Task directions: From the entries, copy out every line in which the word "computer" is found.

Provided data:
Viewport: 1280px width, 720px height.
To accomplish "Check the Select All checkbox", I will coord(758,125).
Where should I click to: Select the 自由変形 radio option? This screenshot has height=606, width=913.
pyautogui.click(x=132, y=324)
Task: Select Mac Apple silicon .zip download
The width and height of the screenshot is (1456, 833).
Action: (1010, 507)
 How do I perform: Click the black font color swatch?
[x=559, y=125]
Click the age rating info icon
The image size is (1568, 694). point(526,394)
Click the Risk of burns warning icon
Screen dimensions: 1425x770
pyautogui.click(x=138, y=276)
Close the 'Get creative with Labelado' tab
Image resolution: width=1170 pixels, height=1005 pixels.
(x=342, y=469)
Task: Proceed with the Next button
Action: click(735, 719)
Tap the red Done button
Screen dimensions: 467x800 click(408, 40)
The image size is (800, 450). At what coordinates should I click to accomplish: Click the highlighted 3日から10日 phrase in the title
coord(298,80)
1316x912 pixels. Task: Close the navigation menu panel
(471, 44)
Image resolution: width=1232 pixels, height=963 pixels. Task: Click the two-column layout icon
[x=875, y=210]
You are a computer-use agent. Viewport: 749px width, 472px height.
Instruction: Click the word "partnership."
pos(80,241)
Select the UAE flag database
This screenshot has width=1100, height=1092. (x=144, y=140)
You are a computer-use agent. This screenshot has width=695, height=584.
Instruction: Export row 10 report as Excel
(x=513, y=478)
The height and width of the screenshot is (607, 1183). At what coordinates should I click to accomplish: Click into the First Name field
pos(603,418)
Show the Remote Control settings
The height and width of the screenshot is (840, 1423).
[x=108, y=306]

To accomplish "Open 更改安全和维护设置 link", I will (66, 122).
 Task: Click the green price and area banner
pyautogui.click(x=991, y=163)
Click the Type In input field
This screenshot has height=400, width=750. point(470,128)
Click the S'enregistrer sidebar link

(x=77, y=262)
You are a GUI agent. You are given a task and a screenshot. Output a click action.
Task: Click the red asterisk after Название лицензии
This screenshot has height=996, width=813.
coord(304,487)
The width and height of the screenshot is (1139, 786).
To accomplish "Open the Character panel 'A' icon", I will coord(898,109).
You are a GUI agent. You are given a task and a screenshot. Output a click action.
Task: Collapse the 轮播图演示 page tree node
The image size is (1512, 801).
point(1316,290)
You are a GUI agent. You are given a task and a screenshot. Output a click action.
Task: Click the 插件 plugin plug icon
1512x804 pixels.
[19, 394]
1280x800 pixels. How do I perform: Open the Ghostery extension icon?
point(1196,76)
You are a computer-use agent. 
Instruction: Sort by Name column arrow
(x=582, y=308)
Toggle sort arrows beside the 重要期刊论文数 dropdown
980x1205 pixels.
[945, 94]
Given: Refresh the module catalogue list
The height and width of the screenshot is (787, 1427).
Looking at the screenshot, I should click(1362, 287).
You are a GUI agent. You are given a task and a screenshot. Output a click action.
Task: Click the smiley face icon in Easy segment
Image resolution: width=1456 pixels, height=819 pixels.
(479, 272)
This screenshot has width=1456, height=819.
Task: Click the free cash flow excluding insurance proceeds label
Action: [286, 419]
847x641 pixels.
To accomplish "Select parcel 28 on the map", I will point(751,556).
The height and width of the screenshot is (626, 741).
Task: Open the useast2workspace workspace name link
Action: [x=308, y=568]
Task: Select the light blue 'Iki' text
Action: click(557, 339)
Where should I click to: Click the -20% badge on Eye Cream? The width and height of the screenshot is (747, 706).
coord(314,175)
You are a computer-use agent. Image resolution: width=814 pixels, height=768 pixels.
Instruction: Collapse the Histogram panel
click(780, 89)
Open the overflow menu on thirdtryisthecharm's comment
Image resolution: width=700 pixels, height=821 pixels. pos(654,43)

Task response:
You are a computer-use agent. Viewport: 749px width, 472px height.
You are a computer-use agent. This screenshot has width=695, height=584.
You are a computer-use agent. 
You are a computer-use agent. Image resolution: width=814 pixels, height=768 pixels.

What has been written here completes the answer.